[Pointing material for screenshots and pages]
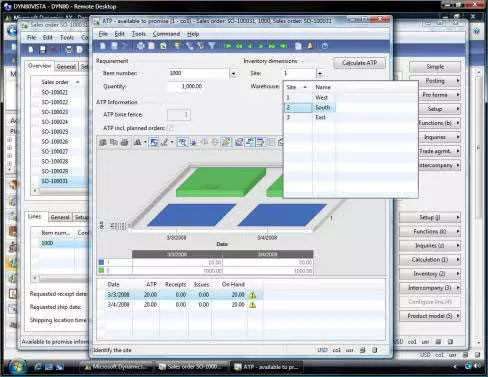The width and height of the screenshot is (488, 377).
Task: Click the zoom magnifier icon in chart toolbar
Action: 182,143
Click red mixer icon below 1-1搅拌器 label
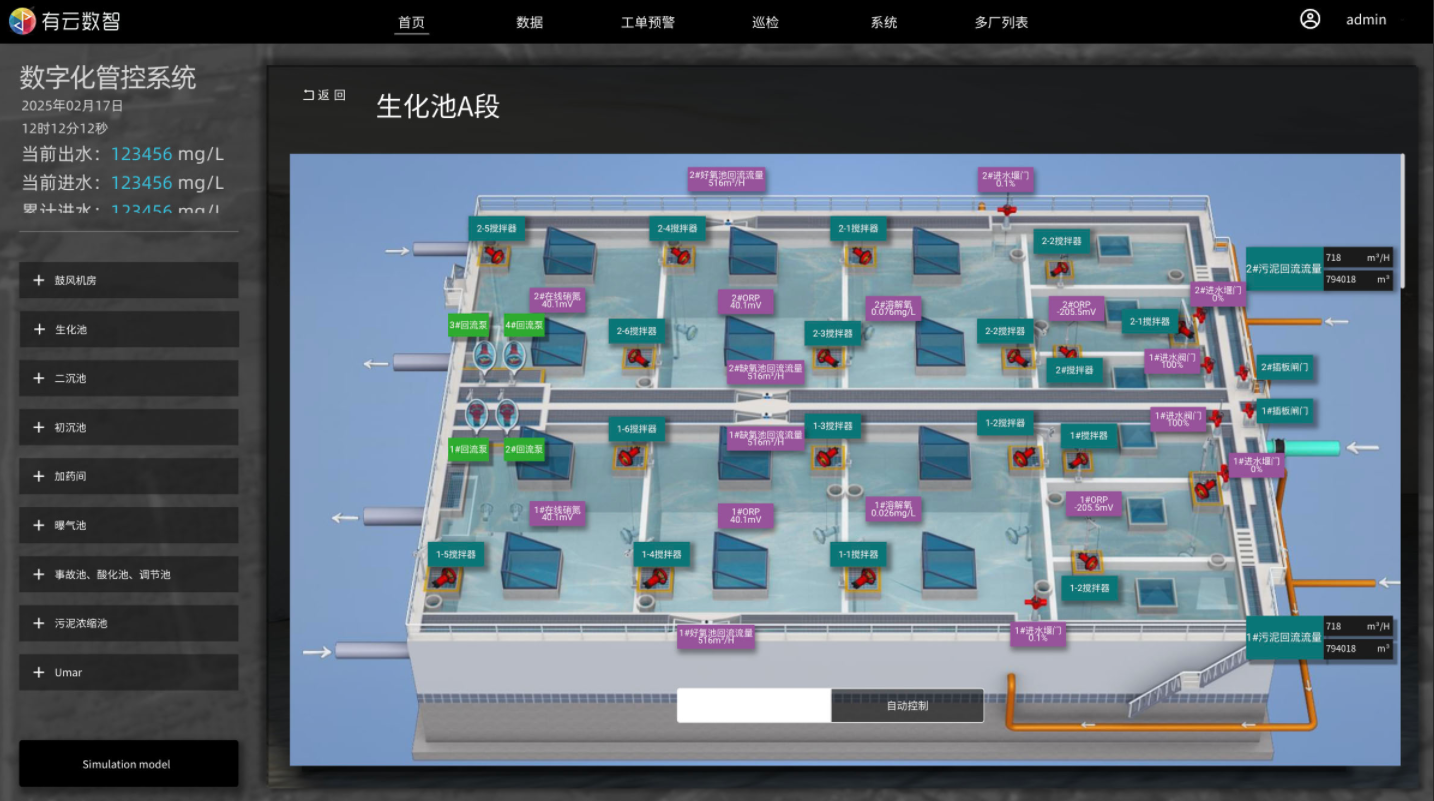 pos(859,579)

EXERCISE – State how many lines of the material above contain the word "icon". Reply with the number alone.

FINAL ANSWER – 2